Começou o “phase-out” dos Airbus A340 da TAP Air Portugal. No dia 2 de outubro descolou de Lisboa o “Fernão Mendes Pinto” (CS-TOA) rumo a Teruel, um aeroporto onde há muito mais aterragens que descolagens.

Airbus A340-300 “Fernão Mendes Pinto” (foto: José Luís Freitas)

Números não oficiais apontam para 110 000 horas de voo e 16 000 ciclos desde que foi entregue em Toulouse, no Natal de 1994. Corresponde a doze anos no ar, ou seja, metade da vida útil. No mesmo dia foi entregue uma aeronave irmã, “D. João de Castro” (CS-TOB). Esta será a aeronave que mais tempo voou na TAP Air Portugal. Ainda voa tal como o “Venceslau de Moraes” (CS-TOC), mas o derradeiro voo da frota de A340 deve ocorrer no dia 26 de outubro, um Recife-Lisboa.

Airbus A340-300 “Venceslau de Moraes” em treinos na nova pista do aeroporto da Madeira em 2000 (foto: Rui Marote)

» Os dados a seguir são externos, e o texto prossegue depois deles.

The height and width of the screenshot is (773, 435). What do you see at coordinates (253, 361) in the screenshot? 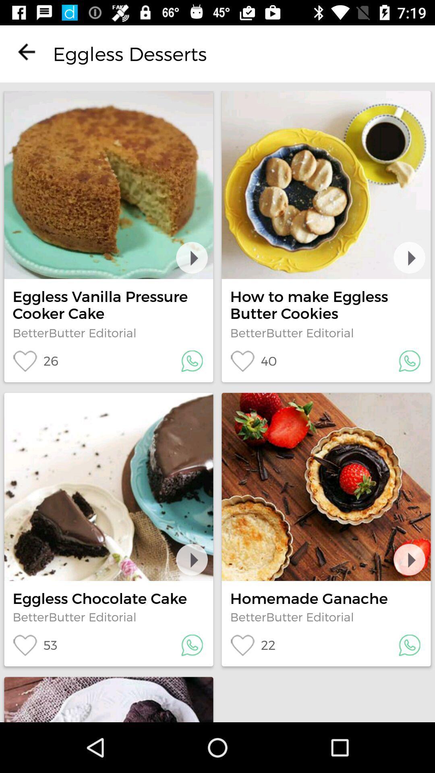
I see `40 item` at bounding box center [253, 361].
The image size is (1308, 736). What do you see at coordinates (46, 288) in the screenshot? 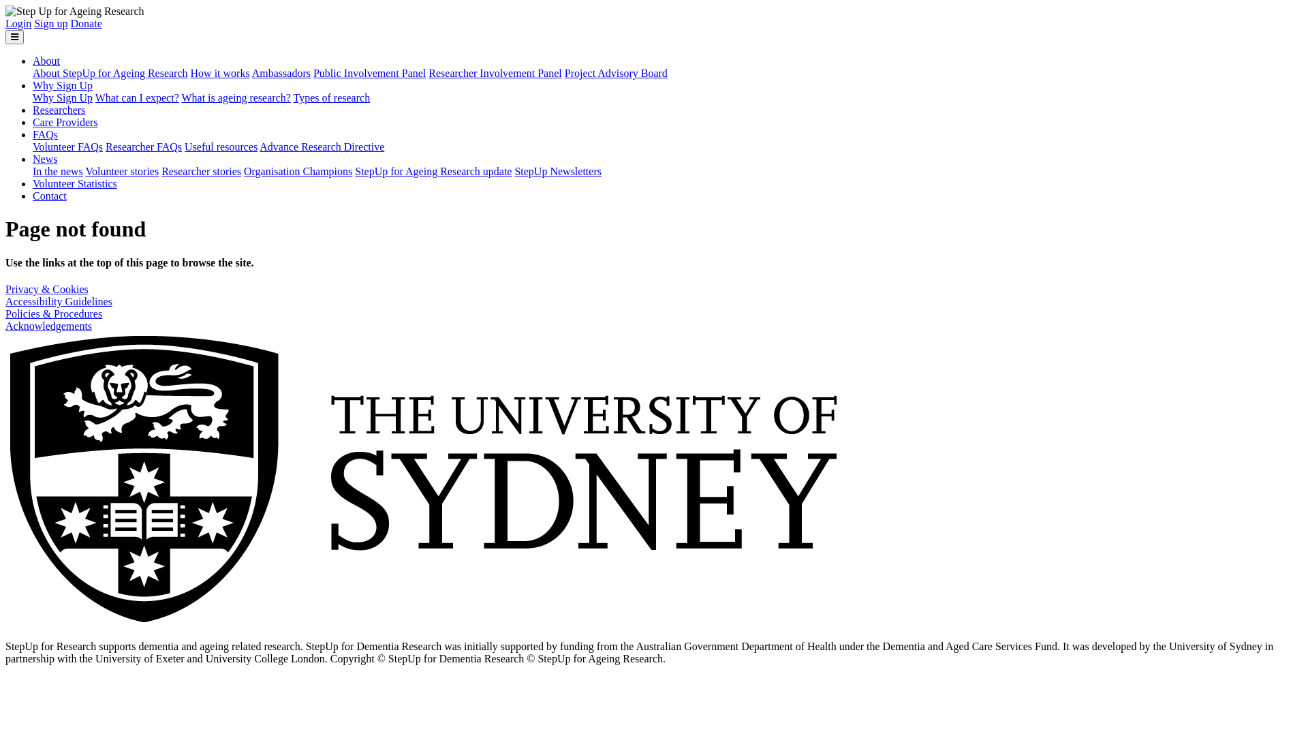
I see `'Privacy & Cookies'` at bounding box center [46, 288].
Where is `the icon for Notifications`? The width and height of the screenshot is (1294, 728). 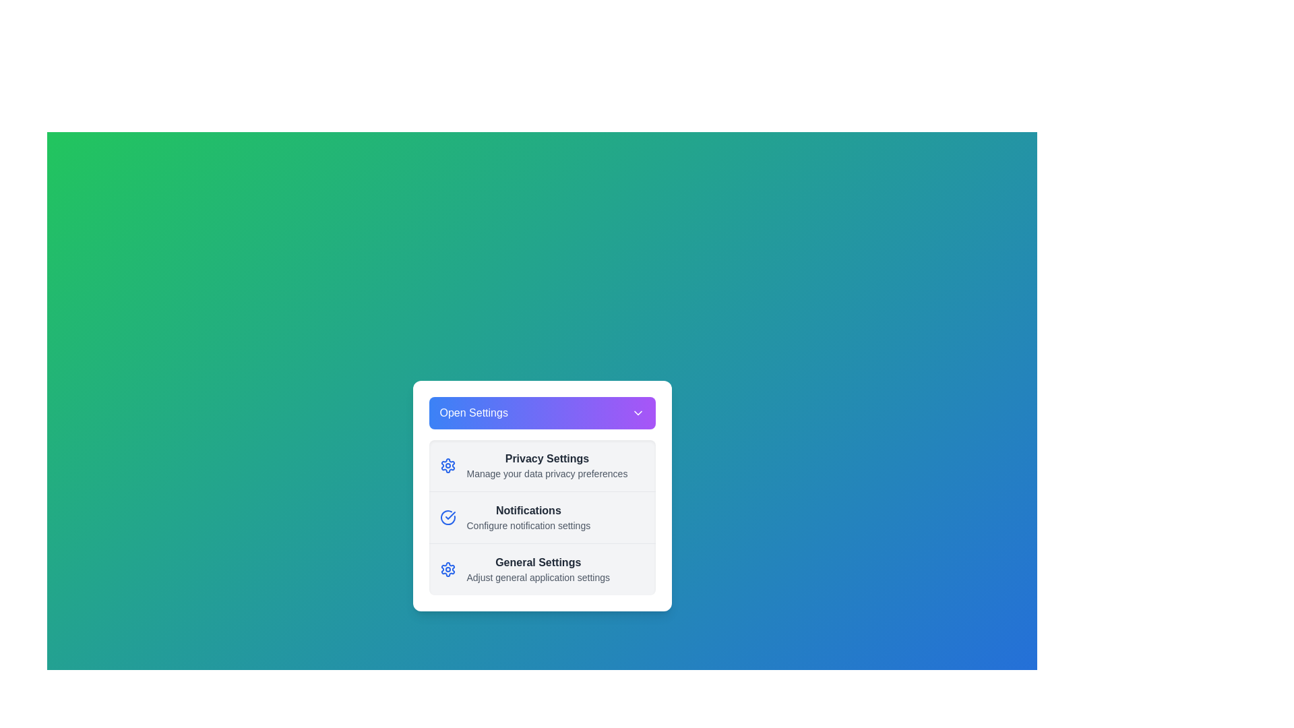
the icon for Notifications is located at coordinates (448, 516).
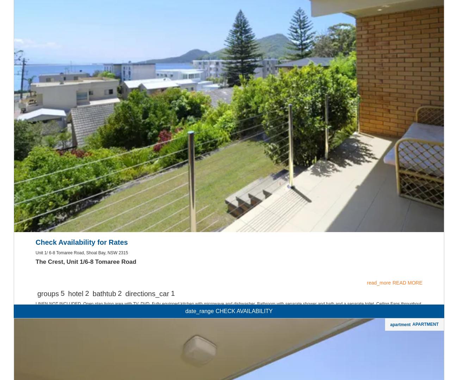 This screenshot has width=458, height=380. Describe the element at coordinates (400, 47) in the screenshot. I see `'apartment'` at that location.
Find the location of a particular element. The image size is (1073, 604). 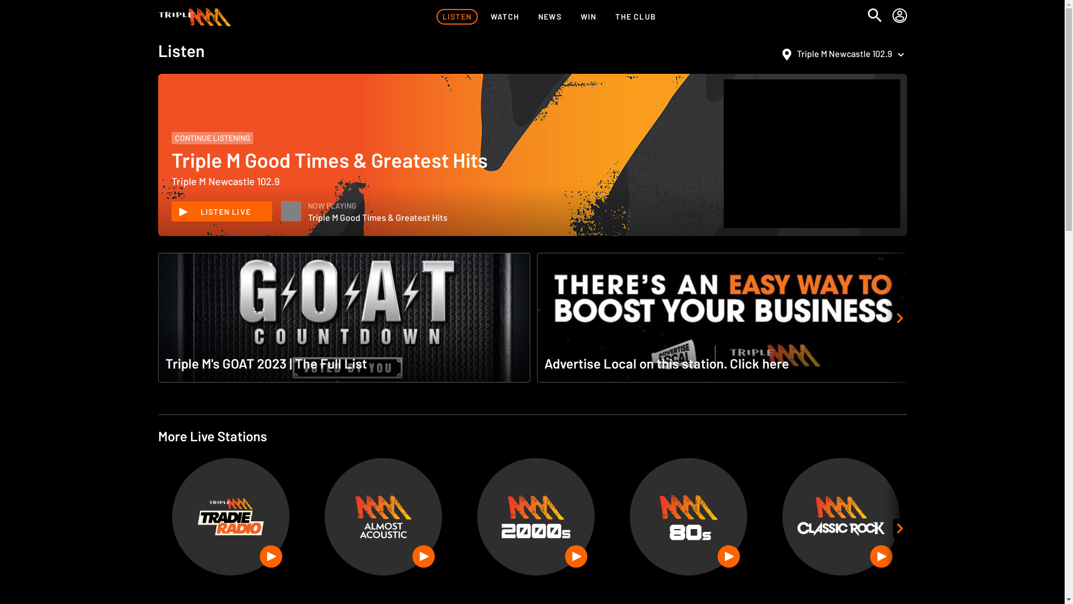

O quarto A340, o “D. Francisco de Almeida” (CS-TOD), já repousa em Teruel, onde rapidamente será reciclado. Foi entregue na véspera do 20º aniversário da Revolução dos Cravos, juntamente com o que exibe na fuselagem o nume de um grande explorador português que andou pelo Japão.

Airbus A340-300 “Fernão Mendes Pinto” em 2004 (foto: José Luís Freitas)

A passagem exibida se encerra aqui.